When Reality and her mother have the opportunity to speak, they talk about lots of things – about her daughter’s health, her perspective on prison and the law, and what the future might hold. Winner is working on a degree in sociology. She’s become a certified instructor in yoga and spin-cycling.
Her mother expects that she’ll leverage this experience and become an advocate for criminal justice and social justice reform. She’s expressed interest in working with at-risk youths.
What the pair haven’t spoken about is the former government contractor’s decision to disclose the information – the risk-benefit analysis she considered before she sent the classified report to The Intercept.
“She and I have never been able to have a real conversation about this. All of our conversations are monitored,” Winner-Davis said. “There have been times when she’s mentioned that she hopes that what she did paid off in some way, you know – that it made a difference, that it made some sort of a difference.”
Winner-Davis expressed frustration that the very information Reality disclosed is still being used as political fodder, and that its veracity is being undermined by members of the United States Congress.
“We seem to have come full circle,” she said, exasperated. “Now, they’re trying to disprove it again, trying to say that there was something malicious about the investigation itself. And I sit here, and I want to scream, ‘But the Russians did it!’ It warranted an investigation, but now they’re trying to say that the investigation itself was wrong.”
In the meantime, her daughter serves time.
“The only thing I’ve been fighting for this whole time is to keep her name out there, and for people to learn who she is. She really is a remarkable young woman. Her service in the Air Force, her volunteerism? You’re not going to find someone that young who has given so much. I just want people to see her for who she is,” Winner-Davis said.

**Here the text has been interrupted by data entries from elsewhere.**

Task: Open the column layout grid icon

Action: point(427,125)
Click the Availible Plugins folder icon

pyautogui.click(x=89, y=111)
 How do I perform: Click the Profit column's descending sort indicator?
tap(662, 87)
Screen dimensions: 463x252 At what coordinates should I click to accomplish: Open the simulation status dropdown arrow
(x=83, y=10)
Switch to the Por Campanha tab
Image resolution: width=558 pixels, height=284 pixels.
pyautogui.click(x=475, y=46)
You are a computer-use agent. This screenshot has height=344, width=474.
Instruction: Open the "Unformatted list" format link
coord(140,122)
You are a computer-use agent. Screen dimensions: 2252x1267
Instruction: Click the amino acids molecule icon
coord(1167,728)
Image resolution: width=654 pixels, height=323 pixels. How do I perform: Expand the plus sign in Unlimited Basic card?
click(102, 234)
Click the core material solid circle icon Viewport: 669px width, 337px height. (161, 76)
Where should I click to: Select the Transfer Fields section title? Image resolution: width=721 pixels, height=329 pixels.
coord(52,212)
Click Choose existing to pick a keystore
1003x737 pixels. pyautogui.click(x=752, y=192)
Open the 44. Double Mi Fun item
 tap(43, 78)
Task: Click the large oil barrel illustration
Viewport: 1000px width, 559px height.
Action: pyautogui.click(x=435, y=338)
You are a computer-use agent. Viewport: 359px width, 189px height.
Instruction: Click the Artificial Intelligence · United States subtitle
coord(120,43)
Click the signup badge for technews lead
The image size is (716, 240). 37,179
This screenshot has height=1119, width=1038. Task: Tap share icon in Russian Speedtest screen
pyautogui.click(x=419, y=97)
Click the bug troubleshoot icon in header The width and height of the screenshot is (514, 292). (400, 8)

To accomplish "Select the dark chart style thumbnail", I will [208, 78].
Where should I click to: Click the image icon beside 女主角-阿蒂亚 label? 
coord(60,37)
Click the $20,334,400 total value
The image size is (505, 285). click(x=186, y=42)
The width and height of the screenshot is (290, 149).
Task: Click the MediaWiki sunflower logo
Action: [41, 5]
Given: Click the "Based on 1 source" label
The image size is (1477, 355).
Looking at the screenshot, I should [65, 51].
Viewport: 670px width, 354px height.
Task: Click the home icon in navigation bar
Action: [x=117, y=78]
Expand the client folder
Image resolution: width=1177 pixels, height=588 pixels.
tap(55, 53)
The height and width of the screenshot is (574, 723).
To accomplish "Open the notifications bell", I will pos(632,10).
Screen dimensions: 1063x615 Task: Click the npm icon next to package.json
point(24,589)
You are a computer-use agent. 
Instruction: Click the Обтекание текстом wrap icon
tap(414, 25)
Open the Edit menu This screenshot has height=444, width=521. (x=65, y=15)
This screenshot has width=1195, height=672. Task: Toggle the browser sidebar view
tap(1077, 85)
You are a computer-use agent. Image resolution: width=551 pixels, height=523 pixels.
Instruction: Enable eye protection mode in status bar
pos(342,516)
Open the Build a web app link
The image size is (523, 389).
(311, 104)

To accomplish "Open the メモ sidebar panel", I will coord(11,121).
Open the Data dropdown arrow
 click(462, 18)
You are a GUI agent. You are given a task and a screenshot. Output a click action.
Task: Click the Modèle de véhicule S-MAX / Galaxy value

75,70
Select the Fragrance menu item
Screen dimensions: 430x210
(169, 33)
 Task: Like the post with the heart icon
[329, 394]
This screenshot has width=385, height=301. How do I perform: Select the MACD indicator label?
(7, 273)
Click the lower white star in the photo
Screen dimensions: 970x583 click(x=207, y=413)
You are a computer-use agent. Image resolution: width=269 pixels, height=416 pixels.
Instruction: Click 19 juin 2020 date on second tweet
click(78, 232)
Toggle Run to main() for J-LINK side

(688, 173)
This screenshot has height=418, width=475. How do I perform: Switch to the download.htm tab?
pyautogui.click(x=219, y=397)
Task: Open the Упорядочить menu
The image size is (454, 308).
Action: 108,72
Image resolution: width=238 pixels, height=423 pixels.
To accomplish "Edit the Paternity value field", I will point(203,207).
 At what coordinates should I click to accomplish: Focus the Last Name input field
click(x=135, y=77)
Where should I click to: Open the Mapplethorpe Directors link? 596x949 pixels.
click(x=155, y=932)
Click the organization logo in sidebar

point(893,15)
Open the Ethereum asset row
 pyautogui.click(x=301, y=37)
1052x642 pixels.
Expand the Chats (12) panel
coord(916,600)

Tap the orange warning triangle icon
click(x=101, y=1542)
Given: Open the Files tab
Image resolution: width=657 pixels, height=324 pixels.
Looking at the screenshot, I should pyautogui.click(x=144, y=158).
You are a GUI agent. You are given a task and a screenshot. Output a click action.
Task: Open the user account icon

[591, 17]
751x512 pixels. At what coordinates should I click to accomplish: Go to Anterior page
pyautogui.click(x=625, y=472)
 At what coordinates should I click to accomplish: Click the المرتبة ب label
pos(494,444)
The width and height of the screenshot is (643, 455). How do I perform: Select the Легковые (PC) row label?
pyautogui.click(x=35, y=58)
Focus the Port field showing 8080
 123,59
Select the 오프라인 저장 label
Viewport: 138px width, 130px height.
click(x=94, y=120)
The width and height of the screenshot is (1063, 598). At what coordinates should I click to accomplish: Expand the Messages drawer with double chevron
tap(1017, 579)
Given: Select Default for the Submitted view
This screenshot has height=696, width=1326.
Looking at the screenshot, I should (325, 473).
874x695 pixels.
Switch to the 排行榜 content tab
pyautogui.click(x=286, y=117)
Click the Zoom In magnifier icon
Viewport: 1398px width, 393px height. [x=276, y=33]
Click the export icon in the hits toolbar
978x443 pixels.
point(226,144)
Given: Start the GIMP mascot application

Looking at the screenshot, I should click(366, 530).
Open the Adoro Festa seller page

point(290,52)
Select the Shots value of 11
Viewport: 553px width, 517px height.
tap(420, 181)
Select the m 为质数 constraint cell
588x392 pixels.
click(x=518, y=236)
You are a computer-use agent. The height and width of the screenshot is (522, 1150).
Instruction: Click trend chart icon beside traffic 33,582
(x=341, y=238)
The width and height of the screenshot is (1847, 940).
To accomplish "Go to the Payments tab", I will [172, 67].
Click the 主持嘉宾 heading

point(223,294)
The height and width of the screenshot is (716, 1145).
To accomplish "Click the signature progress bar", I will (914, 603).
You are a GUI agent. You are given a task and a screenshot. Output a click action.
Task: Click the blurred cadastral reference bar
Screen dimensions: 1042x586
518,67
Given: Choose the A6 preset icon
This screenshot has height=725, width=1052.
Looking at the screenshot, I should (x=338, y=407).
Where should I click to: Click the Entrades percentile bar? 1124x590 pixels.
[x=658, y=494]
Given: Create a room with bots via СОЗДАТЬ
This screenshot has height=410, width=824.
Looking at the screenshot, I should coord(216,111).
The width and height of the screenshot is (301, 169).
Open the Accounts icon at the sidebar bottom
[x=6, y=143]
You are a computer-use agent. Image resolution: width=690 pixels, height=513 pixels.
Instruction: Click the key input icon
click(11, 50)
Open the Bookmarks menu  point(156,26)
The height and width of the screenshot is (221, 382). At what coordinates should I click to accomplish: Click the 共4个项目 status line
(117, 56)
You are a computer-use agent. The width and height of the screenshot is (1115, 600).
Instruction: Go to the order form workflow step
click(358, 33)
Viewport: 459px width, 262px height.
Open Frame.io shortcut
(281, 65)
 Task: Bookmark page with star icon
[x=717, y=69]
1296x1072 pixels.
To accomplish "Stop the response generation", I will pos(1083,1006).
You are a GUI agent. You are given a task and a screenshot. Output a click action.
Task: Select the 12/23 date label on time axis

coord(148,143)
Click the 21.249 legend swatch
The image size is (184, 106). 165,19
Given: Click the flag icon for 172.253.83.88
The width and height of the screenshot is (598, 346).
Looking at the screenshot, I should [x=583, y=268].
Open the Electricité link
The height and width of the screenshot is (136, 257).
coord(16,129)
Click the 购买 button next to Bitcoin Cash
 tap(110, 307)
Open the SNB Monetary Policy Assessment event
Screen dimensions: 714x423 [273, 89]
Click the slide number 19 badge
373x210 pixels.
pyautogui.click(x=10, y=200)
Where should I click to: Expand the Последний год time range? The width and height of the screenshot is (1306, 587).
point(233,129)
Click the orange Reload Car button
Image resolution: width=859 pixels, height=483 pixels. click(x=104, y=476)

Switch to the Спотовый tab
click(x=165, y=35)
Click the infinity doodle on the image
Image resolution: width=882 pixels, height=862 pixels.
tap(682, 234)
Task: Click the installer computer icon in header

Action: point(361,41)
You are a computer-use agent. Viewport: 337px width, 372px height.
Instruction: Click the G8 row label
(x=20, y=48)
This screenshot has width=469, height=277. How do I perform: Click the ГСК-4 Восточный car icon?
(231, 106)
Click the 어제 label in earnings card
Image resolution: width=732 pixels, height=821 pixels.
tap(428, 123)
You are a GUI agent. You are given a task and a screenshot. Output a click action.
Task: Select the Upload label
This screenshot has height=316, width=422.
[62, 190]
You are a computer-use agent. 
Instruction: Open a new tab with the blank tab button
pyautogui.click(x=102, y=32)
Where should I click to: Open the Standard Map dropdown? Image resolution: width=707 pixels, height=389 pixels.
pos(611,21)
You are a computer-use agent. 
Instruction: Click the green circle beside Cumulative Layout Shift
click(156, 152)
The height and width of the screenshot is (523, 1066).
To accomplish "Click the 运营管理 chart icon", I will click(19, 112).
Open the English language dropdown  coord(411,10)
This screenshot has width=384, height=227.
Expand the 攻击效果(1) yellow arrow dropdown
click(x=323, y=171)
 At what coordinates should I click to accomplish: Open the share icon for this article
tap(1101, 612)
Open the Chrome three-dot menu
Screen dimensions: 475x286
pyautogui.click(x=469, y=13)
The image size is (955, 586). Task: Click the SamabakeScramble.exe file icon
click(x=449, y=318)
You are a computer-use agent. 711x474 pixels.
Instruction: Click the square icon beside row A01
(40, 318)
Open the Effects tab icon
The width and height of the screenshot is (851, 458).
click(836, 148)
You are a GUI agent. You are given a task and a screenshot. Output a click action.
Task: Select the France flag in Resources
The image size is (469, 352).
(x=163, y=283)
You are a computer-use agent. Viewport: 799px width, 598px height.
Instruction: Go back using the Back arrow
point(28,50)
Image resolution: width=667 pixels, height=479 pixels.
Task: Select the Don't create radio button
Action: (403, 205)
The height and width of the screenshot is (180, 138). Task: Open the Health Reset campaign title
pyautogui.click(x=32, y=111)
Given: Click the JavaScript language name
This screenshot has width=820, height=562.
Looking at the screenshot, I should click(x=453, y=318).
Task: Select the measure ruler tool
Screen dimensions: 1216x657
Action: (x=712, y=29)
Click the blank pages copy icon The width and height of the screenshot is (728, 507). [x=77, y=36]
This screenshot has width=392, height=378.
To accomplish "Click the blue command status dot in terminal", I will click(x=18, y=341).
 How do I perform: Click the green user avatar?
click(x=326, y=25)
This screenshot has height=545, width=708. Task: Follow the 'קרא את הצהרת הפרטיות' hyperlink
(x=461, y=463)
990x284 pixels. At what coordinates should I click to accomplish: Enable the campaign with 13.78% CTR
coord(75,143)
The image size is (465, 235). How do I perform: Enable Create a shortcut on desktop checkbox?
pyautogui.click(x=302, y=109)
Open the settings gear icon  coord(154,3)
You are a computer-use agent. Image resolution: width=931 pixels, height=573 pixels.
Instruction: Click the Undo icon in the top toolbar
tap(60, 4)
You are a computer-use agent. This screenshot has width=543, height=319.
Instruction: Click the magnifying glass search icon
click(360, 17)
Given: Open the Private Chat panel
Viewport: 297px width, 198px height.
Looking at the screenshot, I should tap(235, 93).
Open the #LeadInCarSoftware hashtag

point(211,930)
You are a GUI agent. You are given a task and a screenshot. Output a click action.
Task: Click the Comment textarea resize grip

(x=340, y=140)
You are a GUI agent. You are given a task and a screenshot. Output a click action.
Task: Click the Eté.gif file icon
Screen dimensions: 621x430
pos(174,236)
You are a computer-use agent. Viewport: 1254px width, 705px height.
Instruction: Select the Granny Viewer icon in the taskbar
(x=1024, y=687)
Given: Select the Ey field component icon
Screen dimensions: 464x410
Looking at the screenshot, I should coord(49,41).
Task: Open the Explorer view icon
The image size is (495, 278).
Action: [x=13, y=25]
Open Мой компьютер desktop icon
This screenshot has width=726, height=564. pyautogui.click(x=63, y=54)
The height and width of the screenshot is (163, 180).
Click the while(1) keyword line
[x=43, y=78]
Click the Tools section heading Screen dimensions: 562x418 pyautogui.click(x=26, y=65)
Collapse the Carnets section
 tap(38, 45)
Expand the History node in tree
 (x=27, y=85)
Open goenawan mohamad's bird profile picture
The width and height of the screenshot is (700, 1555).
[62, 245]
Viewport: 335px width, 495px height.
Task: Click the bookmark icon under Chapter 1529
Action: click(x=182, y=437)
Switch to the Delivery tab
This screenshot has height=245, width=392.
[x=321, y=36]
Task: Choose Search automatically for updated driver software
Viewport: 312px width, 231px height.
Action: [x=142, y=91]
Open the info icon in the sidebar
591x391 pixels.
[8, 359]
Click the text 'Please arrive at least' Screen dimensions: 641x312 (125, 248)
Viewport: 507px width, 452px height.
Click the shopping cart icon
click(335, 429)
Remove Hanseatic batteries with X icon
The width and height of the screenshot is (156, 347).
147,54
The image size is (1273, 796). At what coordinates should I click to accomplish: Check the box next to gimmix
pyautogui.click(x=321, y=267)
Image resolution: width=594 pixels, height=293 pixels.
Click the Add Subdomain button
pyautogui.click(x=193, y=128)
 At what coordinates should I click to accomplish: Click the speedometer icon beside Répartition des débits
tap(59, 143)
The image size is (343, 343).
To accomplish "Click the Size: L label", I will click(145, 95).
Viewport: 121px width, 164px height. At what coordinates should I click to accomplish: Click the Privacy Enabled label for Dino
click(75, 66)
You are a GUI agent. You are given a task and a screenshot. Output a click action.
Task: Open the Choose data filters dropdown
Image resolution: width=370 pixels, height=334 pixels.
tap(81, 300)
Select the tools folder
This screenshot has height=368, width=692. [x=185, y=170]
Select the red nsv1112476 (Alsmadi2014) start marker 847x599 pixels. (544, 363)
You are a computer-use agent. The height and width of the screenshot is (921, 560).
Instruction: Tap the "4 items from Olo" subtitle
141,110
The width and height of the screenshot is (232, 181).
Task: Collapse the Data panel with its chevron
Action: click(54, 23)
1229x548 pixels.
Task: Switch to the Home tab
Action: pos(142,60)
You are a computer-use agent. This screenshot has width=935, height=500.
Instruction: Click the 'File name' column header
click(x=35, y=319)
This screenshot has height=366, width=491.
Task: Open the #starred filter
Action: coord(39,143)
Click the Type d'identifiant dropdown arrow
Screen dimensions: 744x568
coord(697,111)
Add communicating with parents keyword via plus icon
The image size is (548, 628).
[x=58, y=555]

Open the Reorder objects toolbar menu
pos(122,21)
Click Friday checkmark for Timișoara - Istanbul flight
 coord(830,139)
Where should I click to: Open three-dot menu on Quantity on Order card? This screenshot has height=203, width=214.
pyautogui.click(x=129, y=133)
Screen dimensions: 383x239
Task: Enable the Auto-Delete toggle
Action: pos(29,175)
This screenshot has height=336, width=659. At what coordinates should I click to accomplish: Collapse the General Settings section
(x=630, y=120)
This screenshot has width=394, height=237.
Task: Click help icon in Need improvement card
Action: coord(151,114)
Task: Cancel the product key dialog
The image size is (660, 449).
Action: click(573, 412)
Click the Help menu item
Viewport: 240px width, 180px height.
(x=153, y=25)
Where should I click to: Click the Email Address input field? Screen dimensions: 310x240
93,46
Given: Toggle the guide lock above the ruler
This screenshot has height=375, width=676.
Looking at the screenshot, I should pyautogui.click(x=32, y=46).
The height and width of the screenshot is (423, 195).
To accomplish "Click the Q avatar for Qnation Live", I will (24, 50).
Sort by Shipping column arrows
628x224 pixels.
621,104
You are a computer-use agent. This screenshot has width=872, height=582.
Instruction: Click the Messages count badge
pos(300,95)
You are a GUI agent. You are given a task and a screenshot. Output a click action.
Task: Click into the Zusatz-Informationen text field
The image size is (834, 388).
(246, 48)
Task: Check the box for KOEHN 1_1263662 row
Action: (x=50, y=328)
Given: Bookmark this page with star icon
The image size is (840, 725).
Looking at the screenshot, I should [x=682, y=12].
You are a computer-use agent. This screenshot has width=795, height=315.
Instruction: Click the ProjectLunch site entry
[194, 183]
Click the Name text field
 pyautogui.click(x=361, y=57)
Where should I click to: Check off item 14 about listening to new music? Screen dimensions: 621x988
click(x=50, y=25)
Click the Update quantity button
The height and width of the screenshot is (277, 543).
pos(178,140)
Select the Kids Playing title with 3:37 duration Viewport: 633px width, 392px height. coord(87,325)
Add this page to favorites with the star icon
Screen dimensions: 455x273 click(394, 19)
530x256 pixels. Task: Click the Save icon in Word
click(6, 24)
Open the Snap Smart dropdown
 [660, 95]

“I also want people to recognize that she didn’t do any harm to her country, and to press our nation into reforming the Espionage Act. It should only be used for people who actually damage us, who trade secrets, sell secrets, and work against our country. It should not be used on people like Reality, like Edward Snowden, like Chelsea Manning. There has got to be a line where we say, ‘No, this doesn’t fit.’ Reality did not conspire against the United States of America.”